Nina no se atrevió a afrontar su mirada. Se disculpó.
—Yo lo único que quiero es salir de esto. Quiero volver a estar contigo —clavados los ojos en la taza de café, apretando los dedos convulsivamente, continuó muy aprisa—: Tengo un sitio. Está en el África Occidental, donde todavía queda un montón de tierra que no es propiedad de nadie. Lo tengo preparado desde hace meses; todo está arreglado. La instalación fue construida por brigadas de trabajo de la Organización. Ya está todo acabado; he dispuesto lo necesario para que Jackie sea llevado allí.
—Eso no es legal. Es cosa que tenemos que hacer los dos al mismo tiempo.
—Ahora ya no hay legalidad que valga. ¿No lo sabes? No hay más que lo que nosotros queremos: las órdenes de la Organización. Tengo todo arreglado; podemos llegar allí mañana por la mañana, si salimos ahora mismo. Una aeronave intercontinental de la Organización nos llevará a Leopoldville. Desde allí, por coche de superficie, al interior de las montañas.
—Suena muy bonito —comentó Cussick—. Suena como si pudiéramos conseguirlo. Dentro de seis meses podríamos incluso estar vivos.
—Estoy segura de que sí —dijo Nina enfáticamente—. Fíjate en aquellos venusinos; ya ni se preocupa de ellos. Va a sobrevivir mucha gente; bastante ocupado estará él luchando con los motines de las grandes ciudades.
Cussick examinó su reloj de pulsera.
—Quiero que vuelvas a tu Organización y quiero que me lleves contigo. ¿Puedes hacerme pasar por los distintos controles?

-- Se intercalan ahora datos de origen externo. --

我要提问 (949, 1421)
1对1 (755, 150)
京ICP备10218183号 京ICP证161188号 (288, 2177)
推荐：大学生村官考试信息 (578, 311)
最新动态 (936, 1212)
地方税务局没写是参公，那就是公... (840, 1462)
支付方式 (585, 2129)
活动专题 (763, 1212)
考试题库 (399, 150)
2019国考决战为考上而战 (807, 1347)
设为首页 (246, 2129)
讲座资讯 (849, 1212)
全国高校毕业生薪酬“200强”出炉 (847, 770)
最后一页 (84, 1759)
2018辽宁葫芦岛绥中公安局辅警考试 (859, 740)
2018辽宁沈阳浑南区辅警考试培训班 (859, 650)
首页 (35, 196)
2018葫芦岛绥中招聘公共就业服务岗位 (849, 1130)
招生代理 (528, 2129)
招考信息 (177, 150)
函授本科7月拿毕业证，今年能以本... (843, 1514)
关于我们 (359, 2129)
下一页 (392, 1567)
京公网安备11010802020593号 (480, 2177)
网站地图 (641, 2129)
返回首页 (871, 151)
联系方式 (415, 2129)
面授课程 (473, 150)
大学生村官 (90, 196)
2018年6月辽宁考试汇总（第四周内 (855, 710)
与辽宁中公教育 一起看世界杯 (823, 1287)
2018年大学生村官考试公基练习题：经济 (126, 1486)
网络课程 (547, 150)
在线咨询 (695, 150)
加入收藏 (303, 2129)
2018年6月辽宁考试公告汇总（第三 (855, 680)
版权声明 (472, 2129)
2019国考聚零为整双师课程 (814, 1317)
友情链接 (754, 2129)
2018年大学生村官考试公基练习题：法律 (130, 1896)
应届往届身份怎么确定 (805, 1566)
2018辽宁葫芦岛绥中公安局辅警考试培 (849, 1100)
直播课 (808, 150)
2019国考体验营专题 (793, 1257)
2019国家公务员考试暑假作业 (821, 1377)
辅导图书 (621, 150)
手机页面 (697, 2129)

—Si volvemos —dijo Nina serenamente, en voz baja y firme—, ya nunca saldremos. Lo sé; lo presiento. No saldremos nunca.
Al cabo de un momento, Cussick dijo:
—Una de las cosas que nos enseñó Jones es la importancia de la acción. Creo que la hora de la acción ha llegado. Quizá yo habría debido ser un seguidor de Jones. Éste es el momento de mostrarme y de presentarme como voluntario entre los Muchachos de Jones.
Los dedos temblorosos de Nina soltaron la taza; la taza se volcó y vertió café caliente sobre la mesa en un feo hilillo negruzco. Ninguno de los dos se movió, ninguno se dio cuenta.
—Bueno, ¿qué dices? —preguntó Cussick.
—Sospecho —dijo Nina débilmente— que en realidad no te intereso lo más mínimo. No te gusta que haya vuelto.
Cussick no contestó. Estaba allí sentado aguardando que ella diera su conformidad para empezar a poner en movimiento las ruedas que lo llevarían al interior de la Organización de Jones, y ante Jones mismo. Y se preguntaba, distraídamente al principio y luego con creciente desesperanza, cómo podría él matar a un hombre que conocía la topografía del futuro. Un hombre al que no se podía coger descuidado: un hombre para el que la sorpresa era imposible.
—Muy bien —dijo Nina, con voz casi inaudible.
—¿Puedes hacerte de un coche de la Organización?
—Desde luego —sombríamente se puso de pie—. Voy a telefonear. Nos recogerán aquí.
—Magnífico —dijo Cussick con satisfacción—. Esperaremos.